Tax tip real estate: Note the speculation period!

BWhen selling a property held in private assets, the so-called speculation tax should be kept in mind. If the period between purchase and sale does not exceed ten years (the so-called speculation period), this is a private sale. Consequence: The profit from the sale has to be taxed; it is subject to the personal progressive income tax rate. The date of the effective sales contract is decisive.

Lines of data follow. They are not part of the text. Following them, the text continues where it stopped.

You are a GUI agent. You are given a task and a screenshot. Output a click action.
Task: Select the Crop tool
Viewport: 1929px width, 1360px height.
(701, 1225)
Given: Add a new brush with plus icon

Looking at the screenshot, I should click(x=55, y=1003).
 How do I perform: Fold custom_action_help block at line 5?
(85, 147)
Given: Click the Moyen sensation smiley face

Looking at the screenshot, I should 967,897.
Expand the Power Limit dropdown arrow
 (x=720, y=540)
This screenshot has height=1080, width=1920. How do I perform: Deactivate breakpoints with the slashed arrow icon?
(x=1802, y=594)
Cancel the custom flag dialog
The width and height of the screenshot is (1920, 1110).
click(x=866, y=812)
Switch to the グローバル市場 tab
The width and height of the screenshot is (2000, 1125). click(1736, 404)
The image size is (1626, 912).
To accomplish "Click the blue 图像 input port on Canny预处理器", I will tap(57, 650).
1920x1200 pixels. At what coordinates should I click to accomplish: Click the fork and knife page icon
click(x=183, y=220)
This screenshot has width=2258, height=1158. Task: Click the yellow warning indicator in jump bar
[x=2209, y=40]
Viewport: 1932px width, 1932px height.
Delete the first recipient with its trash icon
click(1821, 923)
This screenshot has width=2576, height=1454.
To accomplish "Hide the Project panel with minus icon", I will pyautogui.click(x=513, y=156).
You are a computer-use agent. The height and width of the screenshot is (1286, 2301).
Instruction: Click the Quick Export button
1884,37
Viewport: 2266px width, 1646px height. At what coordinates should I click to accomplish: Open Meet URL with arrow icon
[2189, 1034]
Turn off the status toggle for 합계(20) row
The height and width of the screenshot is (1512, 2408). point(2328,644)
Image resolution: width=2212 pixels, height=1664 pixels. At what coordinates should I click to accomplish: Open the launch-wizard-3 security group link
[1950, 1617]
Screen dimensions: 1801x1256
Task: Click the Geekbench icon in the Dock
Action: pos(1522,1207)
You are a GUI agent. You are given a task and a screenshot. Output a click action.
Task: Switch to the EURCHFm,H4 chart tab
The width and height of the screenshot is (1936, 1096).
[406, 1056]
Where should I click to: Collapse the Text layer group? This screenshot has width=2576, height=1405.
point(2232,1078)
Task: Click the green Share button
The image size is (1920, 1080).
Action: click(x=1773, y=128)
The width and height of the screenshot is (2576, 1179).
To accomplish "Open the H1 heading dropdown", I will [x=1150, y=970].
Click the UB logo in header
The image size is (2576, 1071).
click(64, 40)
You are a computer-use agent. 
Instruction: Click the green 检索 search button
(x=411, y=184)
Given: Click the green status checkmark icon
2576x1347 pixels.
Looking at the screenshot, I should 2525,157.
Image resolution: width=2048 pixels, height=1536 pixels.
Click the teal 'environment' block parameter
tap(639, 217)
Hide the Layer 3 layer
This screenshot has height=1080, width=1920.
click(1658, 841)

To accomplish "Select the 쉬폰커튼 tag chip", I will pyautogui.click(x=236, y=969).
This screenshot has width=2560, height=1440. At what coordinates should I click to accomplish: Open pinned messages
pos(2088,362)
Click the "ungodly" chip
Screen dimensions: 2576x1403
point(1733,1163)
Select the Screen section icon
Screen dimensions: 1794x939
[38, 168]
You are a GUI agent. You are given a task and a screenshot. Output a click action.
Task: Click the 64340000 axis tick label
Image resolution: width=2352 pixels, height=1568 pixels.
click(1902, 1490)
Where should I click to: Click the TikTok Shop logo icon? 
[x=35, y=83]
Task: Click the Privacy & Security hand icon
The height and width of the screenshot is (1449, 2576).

In the case of a given (rented) property, the deadline depends on when the previous owner acquired it. Because the time of ownership of the previous owner is attributed to the purchaser. This also applies to inheritance. It can get more complicated with a community of heirs. The mere division of the inheritance between the heirs does not count as an alienation. However, as soon as severance payments are made, there may be a payment process in which the speculation period must be observed. The same applies to the assumption of liabilities. Incidentally, the speculation period begins anew with the paid acquisition.

Caution is also advised when holding real estate through an asset management partnership. In terms of income tax, this is not only relevant if the company sells the real estate itself, but also in the event of a change in the partnership’s portfolio within the ten-year period: for example, if another person joins or shareholders undertake a capital increase. This can lead to a fictitious partial sale of the property. Important: Here, the individual shareholders themselves are obliged to state the (proportionate) capital gains in their income tax return. The Federal Fiscal Court recently referred to this (judgment of November 19, 2019, IX R 24/18).

Incidentally, if the property is only used for your own residential purposes between purchase and sale, the sale remains tax-free. The same applies if it is used continuously for personal residential purposes in the year of sale and in the previous two years.